(Dataset entries)

┏━━

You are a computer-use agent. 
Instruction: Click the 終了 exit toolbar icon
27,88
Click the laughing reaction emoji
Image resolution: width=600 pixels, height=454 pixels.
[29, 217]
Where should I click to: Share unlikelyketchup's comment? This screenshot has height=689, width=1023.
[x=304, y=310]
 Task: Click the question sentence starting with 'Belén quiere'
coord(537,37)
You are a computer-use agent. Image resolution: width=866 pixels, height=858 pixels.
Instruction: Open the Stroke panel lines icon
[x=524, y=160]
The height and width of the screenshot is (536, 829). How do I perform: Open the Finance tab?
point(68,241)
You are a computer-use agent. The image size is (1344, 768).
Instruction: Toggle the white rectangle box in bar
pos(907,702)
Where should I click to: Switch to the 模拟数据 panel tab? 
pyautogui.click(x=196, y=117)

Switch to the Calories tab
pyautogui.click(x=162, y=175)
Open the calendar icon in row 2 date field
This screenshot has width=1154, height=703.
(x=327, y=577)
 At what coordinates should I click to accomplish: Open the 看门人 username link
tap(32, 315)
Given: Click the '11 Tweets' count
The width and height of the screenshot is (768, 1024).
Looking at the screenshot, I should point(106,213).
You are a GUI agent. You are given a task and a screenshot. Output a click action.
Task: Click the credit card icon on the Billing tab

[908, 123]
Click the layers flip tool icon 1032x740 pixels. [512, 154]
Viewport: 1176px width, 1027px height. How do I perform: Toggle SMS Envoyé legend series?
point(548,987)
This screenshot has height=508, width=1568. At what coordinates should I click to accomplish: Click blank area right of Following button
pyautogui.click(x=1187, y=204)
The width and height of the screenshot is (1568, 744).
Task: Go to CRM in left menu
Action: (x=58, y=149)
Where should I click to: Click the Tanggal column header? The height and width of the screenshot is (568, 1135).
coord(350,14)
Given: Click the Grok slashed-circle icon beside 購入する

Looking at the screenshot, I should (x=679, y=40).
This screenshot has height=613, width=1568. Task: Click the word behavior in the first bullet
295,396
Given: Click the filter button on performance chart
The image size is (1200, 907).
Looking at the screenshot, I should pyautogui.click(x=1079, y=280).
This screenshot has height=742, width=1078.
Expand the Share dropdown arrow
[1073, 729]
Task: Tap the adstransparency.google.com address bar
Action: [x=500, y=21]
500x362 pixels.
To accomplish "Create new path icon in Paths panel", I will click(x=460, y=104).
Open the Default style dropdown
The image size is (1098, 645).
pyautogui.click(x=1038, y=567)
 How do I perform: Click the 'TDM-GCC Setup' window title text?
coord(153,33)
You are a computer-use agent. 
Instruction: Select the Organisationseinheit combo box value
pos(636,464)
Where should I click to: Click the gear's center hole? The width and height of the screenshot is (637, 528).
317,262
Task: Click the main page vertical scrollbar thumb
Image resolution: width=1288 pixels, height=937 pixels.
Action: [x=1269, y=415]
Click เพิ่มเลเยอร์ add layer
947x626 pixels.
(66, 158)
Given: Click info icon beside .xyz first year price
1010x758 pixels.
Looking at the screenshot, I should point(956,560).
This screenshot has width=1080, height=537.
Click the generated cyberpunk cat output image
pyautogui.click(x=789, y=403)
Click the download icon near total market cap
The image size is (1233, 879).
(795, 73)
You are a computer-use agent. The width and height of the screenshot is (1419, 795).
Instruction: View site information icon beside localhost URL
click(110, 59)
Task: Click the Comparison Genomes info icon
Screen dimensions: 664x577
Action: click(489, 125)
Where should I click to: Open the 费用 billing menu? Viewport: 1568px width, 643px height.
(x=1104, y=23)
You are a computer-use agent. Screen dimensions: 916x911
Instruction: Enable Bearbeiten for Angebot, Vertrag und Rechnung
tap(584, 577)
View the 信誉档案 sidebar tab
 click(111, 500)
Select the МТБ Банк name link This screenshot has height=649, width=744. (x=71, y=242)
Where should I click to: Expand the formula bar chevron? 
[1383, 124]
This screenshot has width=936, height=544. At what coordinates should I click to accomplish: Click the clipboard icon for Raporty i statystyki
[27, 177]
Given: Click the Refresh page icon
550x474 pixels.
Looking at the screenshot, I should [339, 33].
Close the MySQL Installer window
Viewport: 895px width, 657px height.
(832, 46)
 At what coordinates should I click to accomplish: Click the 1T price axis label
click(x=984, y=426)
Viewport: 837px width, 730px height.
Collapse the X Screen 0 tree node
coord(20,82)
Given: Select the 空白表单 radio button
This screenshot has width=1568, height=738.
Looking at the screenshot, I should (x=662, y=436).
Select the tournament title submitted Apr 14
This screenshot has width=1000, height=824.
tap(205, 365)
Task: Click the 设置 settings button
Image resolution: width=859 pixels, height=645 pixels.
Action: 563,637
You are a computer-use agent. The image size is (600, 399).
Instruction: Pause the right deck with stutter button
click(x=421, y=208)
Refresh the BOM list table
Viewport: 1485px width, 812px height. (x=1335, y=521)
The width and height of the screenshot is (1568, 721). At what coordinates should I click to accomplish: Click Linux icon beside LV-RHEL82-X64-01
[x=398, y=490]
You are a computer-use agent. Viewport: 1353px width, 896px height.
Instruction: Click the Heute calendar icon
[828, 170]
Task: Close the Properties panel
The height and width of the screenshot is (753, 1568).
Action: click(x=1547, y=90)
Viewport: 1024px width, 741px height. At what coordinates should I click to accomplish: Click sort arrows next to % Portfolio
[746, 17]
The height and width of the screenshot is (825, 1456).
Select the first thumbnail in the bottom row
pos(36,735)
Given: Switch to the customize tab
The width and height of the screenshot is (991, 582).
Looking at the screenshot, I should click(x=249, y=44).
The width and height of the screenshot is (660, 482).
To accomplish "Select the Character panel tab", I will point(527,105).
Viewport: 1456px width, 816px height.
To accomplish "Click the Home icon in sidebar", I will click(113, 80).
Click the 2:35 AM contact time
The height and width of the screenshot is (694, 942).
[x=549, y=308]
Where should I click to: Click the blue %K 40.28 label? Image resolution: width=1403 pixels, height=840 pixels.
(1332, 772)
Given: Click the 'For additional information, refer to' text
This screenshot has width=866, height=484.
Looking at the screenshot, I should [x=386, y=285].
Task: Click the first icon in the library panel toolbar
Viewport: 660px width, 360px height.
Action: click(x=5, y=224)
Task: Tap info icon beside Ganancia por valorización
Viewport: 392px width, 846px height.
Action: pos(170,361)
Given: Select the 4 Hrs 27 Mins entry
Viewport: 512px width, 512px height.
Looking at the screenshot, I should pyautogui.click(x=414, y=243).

┗━━

**ASSIGNMENT:** If a line in the records has the word "will", copy that line.

**RESPONSE BOX:**
To accomplish "Create new path icon in Paths panel", I will click(x=460, y=104).
To accomplish "Select the Character panel tab", I will point(527,105).
To accomplish "Click the Home icon in sidebar", I will click(113, 80).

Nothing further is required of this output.